Maliye Postası Dergisi
İŞVERENLER TARAFINDAN ÇALIŞANLARA YAPILAN ÜCRET ÖDEMESİNİN VERGİLENDİRİLMESİNDE ÖZELLİK TAŞIYAN HUSUSLAR
İmdat TÜRKAY
1. İşverenler Tarafından Hizmet Erbabına Yapılan Ödemelerin Kapsamı
193 sayılı Gelir Vergisi Kanununun 61’inci maddesinde ücret, işverene tabi ve belirli bir işyerine bağlı olarak çalışanlara hizmet karşılığı verilen para ve ayınlar ile sağlanan ve para ile temsil edilebilen menfaatler olarak tanımlanmış ve ücretin ödenek, tazminat, kasa tazminatı (mali sorumluluk tazminatı), tahsisat, zam, avans, aidat, huzur hakkı, prim, ikramiye, gider karşılığı veya başka adlar altında ödenmiş olması veya bir ortaklık münasebeti niteliğinde olmamak şartı ile kazancın belli bir yüzdesi şeklinde tayin edilmiş bulunmasının onun mahiyetini değiştirmeyeceği belirtilmiştir.
Gelir Vergisi Kanununun 62’nci maddesine göre işverenler, hizmet erbabını işe alan, emir ve talimatları dahilinde çalıştıran gerçek ve tüzel kişilerdir. İşveren aynı zamanda işe aldığı, emir ve talimatları doğrultusunda çalıştırdığı hizmet erbabına emeğinin karşılığında nakit veya ayın olarak ücret ödeyen ya da menfaat sağlayan gerçek ve tüzel kişidir. GVK’nın 63. maddesinde yer alan hükme göre, hizmet erbabına nakit para veya ayın olarak ödenen ücretin dışında konut tedariki ve sair suretle sağlanan menfaatlerin, konutun emsal kirasına veya menfaatin emsal bedeline göre değerlendirilmesi gerektiği belirtilmektedir.
Buna göre, işverenler tarafından hizmet erbabına çalışmasının karşılığında; para ile ücret ödemesinde bulunabilir, ayın olarak ücret ödeyebilir, konut sağlamak veya diğer şekillerde menfaat sağlamak suretiyle ücret ödemesini yapabilir. İşverenin hizmet erbabının hizmeti karşılığında hak ettiği ücreti Türk parası ya da yabancı para ile ödemesi mümkündür. Türk parası ile yapılan ödeme gayrisafi ücret tutarıdır. Hizmetin karşılığında yapılan ücret ödemesi yabancı para ile yapılmışsa, ödenen ücretler ödeme gününün borsa rayiciyle Türk parasına çevrilir.

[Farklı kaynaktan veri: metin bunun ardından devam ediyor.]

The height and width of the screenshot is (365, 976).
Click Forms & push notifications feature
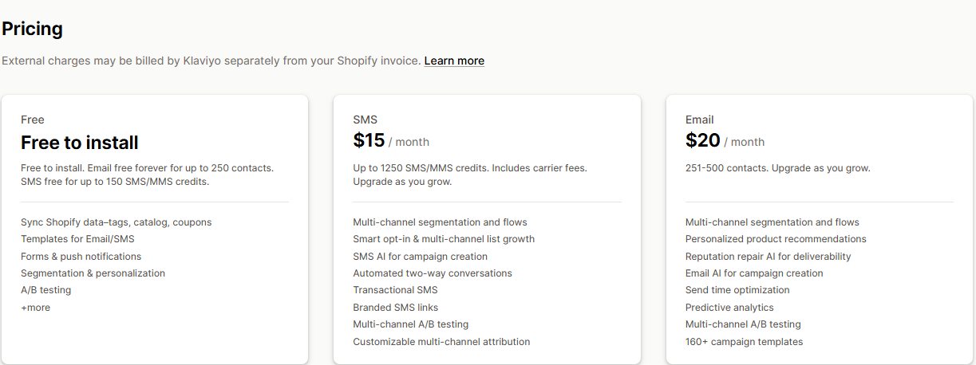81,257
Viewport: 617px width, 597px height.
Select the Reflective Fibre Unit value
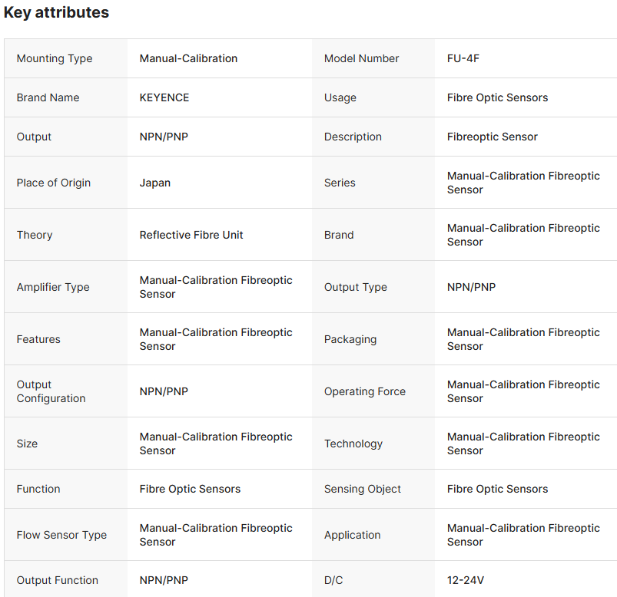(191, 235)
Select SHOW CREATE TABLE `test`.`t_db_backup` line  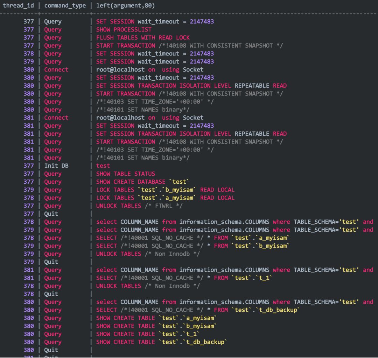point(162,342)
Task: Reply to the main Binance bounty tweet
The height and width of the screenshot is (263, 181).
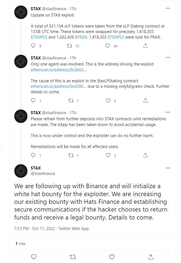Action: [34, 257]
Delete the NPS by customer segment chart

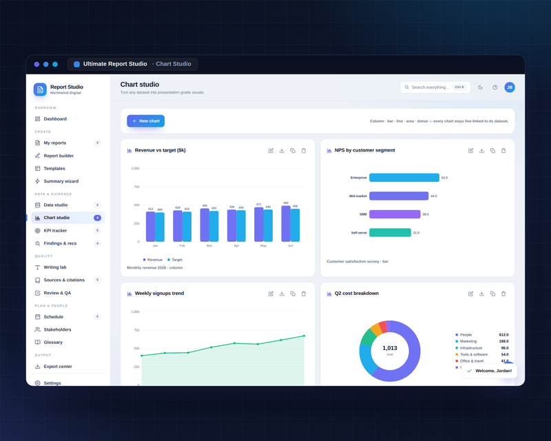pyautogui.click(x=503, y=150)
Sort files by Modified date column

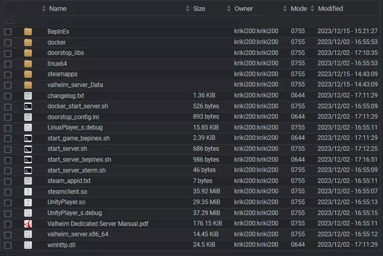click(331, 9)
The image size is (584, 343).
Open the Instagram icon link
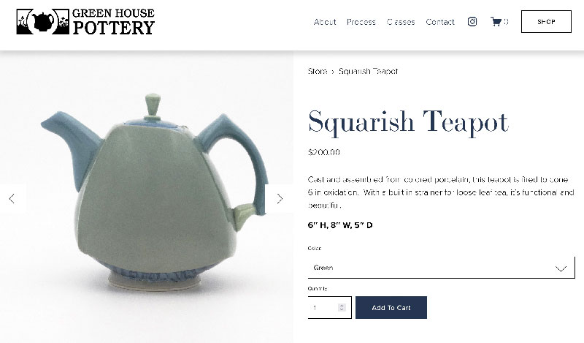point(472,22)
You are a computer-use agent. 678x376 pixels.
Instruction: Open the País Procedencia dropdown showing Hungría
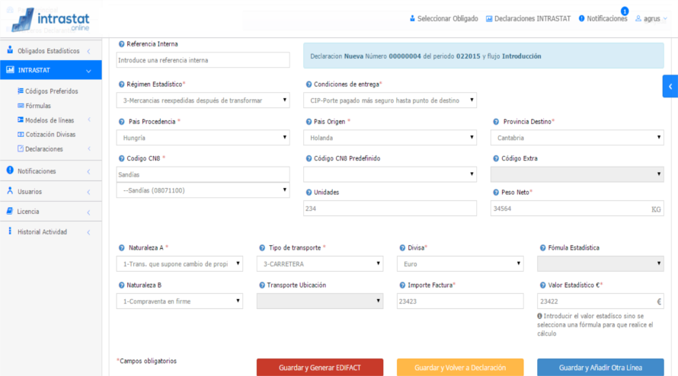pyautogui.click(x=203, y=138)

2. Gerçek Usule Tabi Ücretin Genel Vergilendirme Şekli “Tevkifat (Stopaj) Usulü”
Gelir Vergisi Kanununa göre, gerçek usule tabi ücretler genel olarak stopaj usulüyle vergilendirilir ve bu vergilendirme ücretliler için nihai vergilendirme niteliği taşımaktadır. İşverenler hizmet erbabının ücretini nakten veya hesaben öderken bu ücrete isabet eden vergiyi hesaplayıp, ilgili vergi dairesine vergi sorumlusu sıfatıyla yatırmak zorundadırlar.

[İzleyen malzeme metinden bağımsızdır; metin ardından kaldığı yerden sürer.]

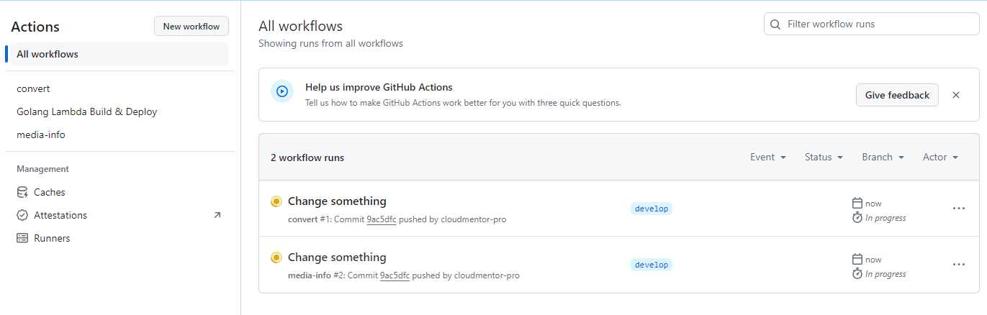Open the Runners management page
Screen dimensions: 987x315
51,238
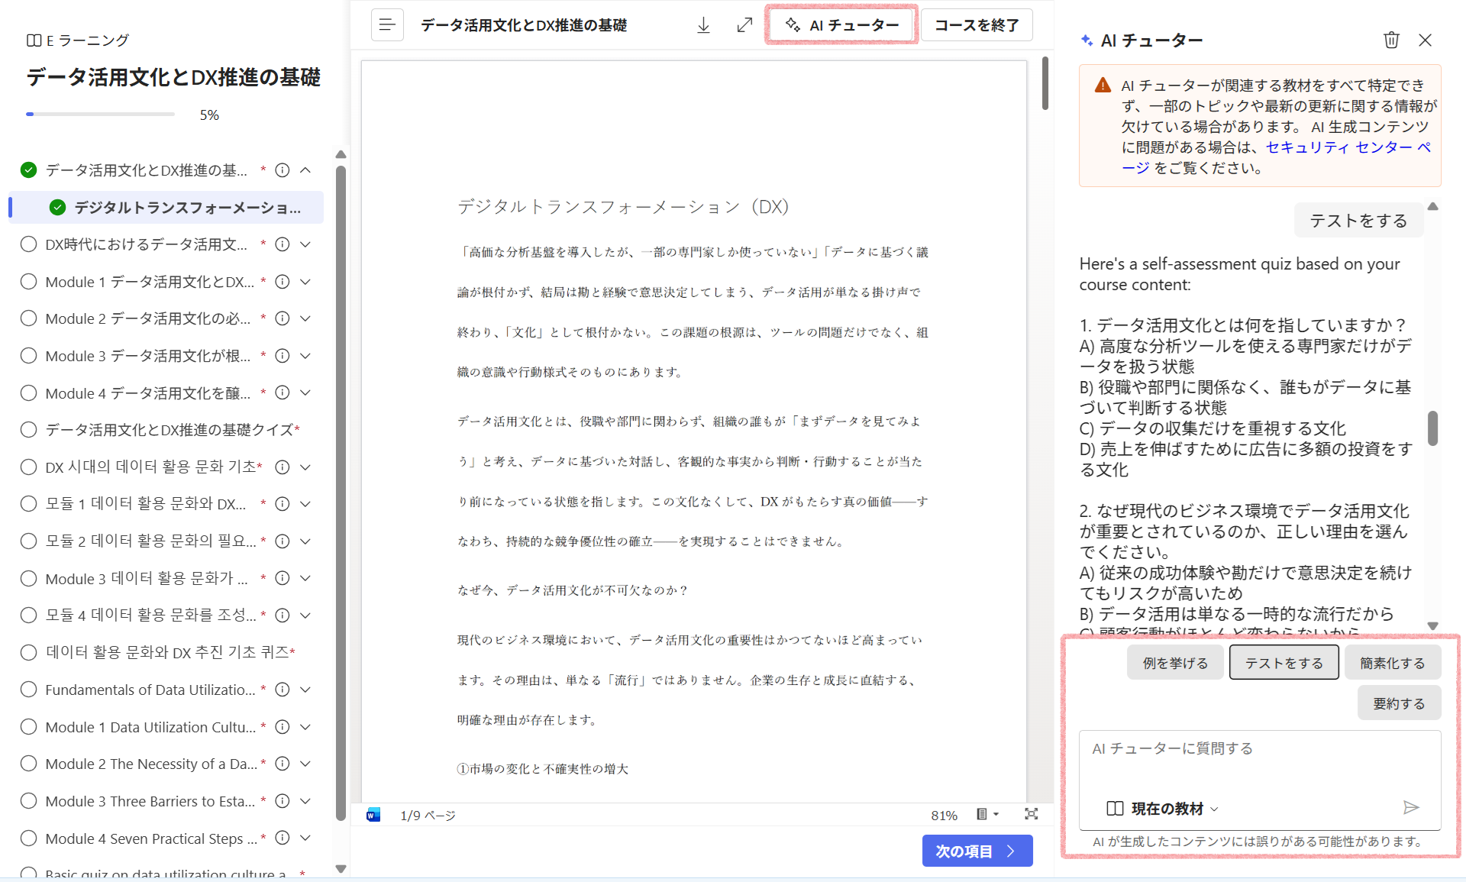The height and width of the screenshot is (882, 1466).
Task: Select the データ活用文化とDX推進の基礎クイズ completion circle
Action: [x=28, y=430]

Gerçek usulde elde edilen ücret gelirinin vergilendirilmesinde iki durum söz konusudur. Birincisi, GVK’nın 94. maddesinde sayılan kişi ve kurumların hizmet erbabına yaptıkları ücret ve ücret kapsamındaki ödemeler üzerinden gerekli indirimler yapıldıktan sonra ücrete ilişkin gelir vergisi tarifesini uygulamak suretiyle vergi kesintisi yapmalarıdır. İkincisi ise işveren tarafından hizmet erbabına ücret ödemesi yapıldıktan sonra tevkifata tabi ücret gelirinde yıllık beyan sınırı aşılıyorsa beyan döneminde ücretli tarafından yıllık beyanname verilmesi; işverenin yıl içinde tevkifat yapmadığı durumunda ise ücretlinin elde ettiği tevkifatsız ücret geliri için GVK’nın 23/18, 86 ve 95. maddeleri gereğince bu gelirini yıllık beyanname ile beyan etmesi gerektiğidir.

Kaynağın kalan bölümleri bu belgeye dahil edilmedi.